ФРАГМЕНТ ДОКУМЕНТА

7 замечательных советов по использованию фольги

Алюминий – один из самых распространенных металлов на Земле. Он обладает уникальными свойствами, в том числе устойчив к образованию ржавчины. Приблизительно 75% добытого алюминия до сих пор используется благодаря утилизации.
Алюминиевая фольга была изобретена в 1903 году, тогда же начался ее выпуск в США. Сегодня этот незаменимый материал нашел свое применение в каждом доме. В него упаковывают продукты, используют для приготовления пищи и даже применяют для усиления сигнала телевизионных антенн.
Мы рады предложить вам еще 7 полезных советов по применению фольги, которые пригодятся вам в быту.

1. Пицца на завтра
Если у вас остались кусочки пиццы, положите их в фольгу и отправьте в морозилку. В следующий раз, когда вы захотите немного подкрепиться, просто отправьте вашу пиццу прямо в фольге в разогретую духовку на 10–15 минут.

ЗАДАНИЯ ДЛЯ ВЫПОЛНЕНИЯ
#1 Повторите без изменений часть текста о фольге: от слов «Мы рады предложить» до слов «на 10–15 минут.» включительно.
#2 В каком году была изобретена алюминиевая фольга, если верить тексту о фольге?

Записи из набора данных
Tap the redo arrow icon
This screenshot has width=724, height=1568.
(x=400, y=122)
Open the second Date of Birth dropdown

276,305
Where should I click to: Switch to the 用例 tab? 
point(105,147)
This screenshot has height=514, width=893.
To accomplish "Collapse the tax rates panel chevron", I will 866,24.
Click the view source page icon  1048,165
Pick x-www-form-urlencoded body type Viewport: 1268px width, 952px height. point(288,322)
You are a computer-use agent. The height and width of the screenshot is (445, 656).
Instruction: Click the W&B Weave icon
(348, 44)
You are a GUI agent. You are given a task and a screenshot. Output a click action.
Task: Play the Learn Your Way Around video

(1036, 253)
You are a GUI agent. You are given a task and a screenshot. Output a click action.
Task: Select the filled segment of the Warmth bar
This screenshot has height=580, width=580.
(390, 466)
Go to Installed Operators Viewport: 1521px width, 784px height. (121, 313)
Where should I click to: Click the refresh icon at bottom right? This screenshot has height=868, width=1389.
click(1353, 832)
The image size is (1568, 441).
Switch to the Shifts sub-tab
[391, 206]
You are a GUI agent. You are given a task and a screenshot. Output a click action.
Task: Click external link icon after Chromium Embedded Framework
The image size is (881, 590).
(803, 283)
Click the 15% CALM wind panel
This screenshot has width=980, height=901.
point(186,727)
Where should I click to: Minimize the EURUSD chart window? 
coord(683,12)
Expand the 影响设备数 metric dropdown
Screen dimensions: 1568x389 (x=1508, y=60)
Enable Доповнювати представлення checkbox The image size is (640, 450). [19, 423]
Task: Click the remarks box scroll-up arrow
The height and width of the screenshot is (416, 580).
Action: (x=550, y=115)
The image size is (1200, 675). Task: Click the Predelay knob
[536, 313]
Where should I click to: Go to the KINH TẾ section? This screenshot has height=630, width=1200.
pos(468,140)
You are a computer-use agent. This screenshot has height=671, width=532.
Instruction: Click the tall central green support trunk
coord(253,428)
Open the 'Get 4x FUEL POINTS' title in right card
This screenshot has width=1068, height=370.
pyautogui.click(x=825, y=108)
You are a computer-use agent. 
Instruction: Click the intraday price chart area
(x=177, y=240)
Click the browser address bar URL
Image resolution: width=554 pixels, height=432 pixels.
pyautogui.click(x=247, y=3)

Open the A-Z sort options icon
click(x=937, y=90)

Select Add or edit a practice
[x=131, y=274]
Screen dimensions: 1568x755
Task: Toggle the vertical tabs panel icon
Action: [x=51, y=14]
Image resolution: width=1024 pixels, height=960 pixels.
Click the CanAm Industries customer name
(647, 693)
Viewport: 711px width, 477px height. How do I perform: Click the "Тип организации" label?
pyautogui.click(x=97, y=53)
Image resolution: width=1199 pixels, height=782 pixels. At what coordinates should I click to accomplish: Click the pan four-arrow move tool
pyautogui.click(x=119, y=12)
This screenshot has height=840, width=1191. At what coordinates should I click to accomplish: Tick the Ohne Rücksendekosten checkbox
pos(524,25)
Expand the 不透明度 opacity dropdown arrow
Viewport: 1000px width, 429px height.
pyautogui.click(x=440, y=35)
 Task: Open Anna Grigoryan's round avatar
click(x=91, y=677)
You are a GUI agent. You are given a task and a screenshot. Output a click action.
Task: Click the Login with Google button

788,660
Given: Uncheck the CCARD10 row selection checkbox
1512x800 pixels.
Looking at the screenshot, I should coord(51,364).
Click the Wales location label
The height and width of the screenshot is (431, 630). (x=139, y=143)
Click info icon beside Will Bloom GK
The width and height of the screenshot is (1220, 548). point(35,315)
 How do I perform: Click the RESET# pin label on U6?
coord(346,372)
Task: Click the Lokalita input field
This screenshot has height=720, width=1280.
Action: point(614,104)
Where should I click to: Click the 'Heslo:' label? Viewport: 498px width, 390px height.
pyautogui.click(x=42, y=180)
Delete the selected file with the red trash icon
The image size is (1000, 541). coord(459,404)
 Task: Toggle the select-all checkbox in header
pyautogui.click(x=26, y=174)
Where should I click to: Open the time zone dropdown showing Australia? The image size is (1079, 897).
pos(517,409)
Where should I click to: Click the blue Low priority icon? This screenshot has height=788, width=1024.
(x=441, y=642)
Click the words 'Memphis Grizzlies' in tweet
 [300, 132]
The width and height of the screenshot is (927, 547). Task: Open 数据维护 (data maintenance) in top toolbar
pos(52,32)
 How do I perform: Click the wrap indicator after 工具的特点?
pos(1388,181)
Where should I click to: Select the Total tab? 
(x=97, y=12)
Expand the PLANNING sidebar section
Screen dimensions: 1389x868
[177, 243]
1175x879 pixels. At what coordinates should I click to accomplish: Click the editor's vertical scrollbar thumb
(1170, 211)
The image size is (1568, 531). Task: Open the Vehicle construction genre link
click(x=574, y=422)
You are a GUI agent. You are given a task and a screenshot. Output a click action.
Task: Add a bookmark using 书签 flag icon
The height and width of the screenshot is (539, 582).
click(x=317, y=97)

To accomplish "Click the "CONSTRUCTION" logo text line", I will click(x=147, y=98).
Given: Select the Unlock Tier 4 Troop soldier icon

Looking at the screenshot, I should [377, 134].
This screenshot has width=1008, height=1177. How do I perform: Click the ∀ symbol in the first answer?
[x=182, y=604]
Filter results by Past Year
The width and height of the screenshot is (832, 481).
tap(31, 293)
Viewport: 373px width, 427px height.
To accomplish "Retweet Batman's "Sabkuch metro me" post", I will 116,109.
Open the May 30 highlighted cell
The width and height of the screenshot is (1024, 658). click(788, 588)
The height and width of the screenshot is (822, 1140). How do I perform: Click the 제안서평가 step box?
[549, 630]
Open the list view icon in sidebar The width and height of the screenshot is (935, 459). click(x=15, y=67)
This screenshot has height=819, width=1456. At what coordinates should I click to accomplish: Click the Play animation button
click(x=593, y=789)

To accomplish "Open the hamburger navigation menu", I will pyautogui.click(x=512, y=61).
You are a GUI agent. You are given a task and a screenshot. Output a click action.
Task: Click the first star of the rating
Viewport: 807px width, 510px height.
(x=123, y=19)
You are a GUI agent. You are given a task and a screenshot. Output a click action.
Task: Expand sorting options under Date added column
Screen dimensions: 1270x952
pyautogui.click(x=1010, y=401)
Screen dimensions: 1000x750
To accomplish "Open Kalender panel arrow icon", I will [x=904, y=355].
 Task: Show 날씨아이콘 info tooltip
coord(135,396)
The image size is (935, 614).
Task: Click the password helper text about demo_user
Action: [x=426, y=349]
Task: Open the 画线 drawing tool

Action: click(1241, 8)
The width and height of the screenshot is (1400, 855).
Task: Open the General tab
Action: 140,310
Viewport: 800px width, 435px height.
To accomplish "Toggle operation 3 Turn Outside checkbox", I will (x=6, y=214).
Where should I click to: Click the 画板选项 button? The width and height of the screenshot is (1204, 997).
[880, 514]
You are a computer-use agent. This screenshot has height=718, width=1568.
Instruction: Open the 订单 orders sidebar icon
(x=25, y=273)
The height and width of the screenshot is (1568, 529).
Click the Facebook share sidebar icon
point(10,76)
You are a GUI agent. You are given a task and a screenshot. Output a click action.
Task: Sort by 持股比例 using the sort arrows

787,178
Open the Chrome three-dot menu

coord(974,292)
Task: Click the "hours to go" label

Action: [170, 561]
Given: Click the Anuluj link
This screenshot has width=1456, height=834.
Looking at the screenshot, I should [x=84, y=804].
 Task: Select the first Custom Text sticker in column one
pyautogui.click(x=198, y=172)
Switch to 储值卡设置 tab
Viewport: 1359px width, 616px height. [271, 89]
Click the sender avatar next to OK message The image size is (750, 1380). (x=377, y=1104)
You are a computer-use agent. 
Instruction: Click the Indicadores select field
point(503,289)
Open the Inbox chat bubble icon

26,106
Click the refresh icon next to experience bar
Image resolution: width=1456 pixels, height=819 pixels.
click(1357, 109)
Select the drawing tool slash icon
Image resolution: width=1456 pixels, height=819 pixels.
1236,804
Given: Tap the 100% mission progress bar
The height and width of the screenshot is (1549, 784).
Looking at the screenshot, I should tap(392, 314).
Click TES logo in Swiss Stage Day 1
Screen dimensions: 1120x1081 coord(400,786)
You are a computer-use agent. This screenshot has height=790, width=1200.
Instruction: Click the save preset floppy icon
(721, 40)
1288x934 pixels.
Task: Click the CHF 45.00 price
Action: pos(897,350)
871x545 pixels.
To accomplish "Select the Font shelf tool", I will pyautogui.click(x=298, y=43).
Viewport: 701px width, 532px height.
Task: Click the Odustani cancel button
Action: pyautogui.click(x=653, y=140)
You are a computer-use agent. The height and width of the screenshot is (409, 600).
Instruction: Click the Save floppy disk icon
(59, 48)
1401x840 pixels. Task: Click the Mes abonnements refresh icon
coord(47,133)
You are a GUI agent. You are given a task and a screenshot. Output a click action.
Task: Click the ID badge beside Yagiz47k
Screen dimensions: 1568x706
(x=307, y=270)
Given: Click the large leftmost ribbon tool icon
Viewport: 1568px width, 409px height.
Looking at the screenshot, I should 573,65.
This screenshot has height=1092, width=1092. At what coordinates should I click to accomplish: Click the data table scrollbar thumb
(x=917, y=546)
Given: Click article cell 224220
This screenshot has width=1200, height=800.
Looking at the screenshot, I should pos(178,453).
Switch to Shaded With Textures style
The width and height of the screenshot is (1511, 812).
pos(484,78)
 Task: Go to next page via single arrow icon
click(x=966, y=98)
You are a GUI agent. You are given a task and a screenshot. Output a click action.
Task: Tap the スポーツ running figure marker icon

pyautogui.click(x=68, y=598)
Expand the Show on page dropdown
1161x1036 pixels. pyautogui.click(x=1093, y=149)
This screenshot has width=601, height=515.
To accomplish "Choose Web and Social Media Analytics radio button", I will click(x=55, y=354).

ОТВЕТЫ К ЗАДАНИЯМ
#1
Мы рады предложить вам еще 7 полезных советов по применению фольги, которые пригодятся вам в быту.

1. Пицца на завтра
Если у вас остались кусочки пиццы, положите их в фольгу и отправьте в морозилку. В следующий раз, когда вы захотите немного подкрепиться, просто отправьте вашу пиццу прямо в фольге в разогретую духовку на 10–15 минут.

#2 В 1903 году.